Eine Graveltour durch den Hochschwarzwald
Wasser prägt den Hochschwarzwald. Wie sehr - das haben wir mit dem Gravelbike erkundet. Auf einer ausgedehnten Bikepacking-Tour einmal quer durch die Ferienregion.
Nach ihm die Sintflut! Ein Bächle gluckert über den Weg. Hübsch, aber sollte hier eigentlich nicht sein. Der Biber war wieder aktiv! Ist er neuerdings öfter hier oben am Feldberg. Hat den Bach gestaut und die Waldwiese daneben absaufen lassen, sodass sich das Wasser nun einen anderen Weg sucht. „Da fahr‘ ich jetzt einfach durch“, sagt Line beherzt und tritt in die Pedale. Klappt wunderbar mit dem Gravelbike, dafür sind die ja gemacht.

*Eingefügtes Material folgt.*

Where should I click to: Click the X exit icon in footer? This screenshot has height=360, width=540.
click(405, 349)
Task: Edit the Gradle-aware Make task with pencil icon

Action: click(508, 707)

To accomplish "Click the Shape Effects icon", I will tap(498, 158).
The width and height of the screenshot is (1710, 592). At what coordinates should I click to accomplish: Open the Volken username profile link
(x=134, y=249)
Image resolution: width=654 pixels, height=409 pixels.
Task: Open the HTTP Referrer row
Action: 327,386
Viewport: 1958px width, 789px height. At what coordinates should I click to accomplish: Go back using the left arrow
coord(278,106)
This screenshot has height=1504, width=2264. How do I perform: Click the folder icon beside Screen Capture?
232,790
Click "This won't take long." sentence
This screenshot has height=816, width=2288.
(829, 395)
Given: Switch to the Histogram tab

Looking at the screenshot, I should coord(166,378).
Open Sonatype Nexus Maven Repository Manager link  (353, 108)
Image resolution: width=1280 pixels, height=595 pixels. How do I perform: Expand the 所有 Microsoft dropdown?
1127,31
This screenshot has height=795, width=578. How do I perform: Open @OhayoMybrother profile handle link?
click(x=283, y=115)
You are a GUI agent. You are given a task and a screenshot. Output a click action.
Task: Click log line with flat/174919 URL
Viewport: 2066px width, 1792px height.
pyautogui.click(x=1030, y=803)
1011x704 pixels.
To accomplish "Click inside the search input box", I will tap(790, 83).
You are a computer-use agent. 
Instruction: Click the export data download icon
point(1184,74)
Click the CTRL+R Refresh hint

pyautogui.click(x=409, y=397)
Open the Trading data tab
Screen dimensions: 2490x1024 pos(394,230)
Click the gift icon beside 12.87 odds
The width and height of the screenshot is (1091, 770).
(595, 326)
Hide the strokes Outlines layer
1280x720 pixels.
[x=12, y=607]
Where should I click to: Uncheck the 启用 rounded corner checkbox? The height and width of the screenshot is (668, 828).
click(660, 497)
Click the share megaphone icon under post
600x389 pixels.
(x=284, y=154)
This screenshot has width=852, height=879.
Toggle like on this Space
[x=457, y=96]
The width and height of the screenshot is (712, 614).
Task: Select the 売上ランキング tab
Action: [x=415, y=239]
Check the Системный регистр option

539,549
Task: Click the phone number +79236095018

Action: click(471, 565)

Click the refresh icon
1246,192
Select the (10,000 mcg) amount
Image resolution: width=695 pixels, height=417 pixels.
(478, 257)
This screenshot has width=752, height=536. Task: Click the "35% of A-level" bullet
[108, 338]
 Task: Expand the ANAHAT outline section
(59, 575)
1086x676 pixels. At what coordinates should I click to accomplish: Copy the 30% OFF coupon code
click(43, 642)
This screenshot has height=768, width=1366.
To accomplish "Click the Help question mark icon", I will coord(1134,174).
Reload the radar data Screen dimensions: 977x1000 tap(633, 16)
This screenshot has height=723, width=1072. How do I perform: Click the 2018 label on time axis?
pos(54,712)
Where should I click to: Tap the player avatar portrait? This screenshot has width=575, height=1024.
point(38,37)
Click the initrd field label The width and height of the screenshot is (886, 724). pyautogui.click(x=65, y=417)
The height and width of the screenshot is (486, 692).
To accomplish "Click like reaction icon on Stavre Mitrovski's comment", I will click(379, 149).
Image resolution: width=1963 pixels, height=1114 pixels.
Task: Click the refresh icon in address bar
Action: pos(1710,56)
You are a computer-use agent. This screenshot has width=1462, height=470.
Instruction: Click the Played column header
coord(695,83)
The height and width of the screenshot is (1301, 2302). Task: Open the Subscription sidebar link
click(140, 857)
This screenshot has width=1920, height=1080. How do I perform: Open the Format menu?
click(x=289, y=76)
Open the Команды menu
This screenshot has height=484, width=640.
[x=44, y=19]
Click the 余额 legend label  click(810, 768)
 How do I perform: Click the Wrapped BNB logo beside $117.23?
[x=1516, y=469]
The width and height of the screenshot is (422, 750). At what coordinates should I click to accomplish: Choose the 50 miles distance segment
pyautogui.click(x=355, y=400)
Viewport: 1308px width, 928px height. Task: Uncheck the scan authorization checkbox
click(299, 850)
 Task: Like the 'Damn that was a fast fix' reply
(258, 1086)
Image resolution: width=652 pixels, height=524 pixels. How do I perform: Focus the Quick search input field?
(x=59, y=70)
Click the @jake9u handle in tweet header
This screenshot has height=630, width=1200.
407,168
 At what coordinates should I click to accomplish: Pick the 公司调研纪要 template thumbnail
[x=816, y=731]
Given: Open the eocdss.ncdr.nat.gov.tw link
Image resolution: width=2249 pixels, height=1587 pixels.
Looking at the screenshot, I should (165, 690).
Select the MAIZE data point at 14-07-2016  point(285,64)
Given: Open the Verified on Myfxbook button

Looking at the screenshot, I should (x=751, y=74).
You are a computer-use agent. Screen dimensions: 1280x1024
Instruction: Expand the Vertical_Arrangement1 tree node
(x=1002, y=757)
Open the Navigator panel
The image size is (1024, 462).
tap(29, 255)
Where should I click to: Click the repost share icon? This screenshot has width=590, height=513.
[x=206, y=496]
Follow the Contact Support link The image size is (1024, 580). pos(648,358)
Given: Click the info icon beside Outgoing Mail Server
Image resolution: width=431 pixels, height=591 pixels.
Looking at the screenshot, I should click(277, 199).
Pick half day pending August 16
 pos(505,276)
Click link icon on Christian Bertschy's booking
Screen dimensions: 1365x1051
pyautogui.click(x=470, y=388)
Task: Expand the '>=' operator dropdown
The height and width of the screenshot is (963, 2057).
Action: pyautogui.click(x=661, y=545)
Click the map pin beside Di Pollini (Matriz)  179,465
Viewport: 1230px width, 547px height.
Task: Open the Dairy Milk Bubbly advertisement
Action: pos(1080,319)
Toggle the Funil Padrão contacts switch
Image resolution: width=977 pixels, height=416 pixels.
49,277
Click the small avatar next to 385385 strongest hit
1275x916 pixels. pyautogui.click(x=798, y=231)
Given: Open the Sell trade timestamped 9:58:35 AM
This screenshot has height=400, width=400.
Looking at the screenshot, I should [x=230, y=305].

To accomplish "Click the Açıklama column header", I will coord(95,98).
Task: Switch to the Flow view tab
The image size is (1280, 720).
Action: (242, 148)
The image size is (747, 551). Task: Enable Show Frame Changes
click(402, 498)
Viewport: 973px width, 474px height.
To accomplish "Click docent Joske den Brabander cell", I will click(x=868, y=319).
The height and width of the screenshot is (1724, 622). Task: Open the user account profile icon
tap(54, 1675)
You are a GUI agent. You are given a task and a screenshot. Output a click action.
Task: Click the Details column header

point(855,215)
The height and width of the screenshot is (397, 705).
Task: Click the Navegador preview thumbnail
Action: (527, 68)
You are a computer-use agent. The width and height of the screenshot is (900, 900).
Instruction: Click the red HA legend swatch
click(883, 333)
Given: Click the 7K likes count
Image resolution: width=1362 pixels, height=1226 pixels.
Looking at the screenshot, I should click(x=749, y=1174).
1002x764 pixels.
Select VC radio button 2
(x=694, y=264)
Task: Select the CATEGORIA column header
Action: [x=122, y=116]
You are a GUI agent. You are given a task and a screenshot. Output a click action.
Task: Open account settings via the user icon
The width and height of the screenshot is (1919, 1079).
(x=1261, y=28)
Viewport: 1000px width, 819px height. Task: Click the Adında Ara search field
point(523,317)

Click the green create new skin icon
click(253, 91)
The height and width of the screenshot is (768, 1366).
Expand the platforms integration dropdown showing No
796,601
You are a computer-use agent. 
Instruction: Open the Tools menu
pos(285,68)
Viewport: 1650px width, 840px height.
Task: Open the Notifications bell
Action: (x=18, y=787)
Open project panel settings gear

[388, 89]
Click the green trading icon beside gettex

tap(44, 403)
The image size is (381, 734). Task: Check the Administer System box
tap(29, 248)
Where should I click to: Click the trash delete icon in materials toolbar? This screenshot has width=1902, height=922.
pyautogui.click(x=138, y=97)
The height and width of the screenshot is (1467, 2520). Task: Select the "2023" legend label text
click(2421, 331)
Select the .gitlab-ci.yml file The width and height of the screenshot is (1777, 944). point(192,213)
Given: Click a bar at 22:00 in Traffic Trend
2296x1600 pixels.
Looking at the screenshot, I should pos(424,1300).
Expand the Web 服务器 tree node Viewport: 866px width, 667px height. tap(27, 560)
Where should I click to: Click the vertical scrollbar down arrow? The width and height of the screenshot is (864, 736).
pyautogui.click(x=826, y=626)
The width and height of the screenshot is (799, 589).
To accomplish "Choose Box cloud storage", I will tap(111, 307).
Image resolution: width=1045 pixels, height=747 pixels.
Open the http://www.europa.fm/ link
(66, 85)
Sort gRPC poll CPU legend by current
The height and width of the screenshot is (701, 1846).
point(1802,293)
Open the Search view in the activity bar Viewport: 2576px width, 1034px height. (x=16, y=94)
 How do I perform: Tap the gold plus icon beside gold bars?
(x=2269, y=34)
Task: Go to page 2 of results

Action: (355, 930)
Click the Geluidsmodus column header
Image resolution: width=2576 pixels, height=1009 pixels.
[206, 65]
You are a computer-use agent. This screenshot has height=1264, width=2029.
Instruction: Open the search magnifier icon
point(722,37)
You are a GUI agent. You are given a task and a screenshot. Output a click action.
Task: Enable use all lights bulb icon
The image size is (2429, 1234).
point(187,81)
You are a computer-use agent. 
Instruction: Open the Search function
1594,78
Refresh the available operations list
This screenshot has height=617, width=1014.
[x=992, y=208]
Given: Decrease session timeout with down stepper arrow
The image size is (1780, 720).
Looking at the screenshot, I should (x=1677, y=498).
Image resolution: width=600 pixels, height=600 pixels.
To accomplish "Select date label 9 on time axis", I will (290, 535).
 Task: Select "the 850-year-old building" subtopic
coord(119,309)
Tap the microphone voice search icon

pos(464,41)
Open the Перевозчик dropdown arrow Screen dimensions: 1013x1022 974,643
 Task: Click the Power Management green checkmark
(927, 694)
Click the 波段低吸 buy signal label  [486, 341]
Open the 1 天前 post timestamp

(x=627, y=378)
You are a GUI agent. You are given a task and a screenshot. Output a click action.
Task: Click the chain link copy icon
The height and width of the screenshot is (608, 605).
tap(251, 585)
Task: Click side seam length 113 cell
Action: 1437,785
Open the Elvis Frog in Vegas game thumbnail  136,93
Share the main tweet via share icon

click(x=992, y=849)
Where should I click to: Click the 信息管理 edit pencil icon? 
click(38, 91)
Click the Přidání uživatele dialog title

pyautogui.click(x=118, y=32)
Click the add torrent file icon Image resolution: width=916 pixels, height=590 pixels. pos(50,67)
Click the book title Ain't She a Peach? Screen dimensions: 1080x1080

Ja, der Biber prägt die Landschaft. Aber vor allem das Wasser prägt den Hochschwarzwald. Wasser fädelt sich durch enge Täler, hat Schluchten geschaffen und ganze Berge zernagt. Es liegt still da wie am Feldsee. Es gluckert sanft über liebliche Bergweiden. Es sprüht über Abhänge und gischtet durch zerklüfteten Fels. Und in den tiefen Wäldern quillt es leise zwischen dickem Moos hervor, wächst zu Bächen und am Ende zu mächtigen Flüssen an: Rhein und Donau werden gespeist aus den reinen Quellen des Schwarzwalds.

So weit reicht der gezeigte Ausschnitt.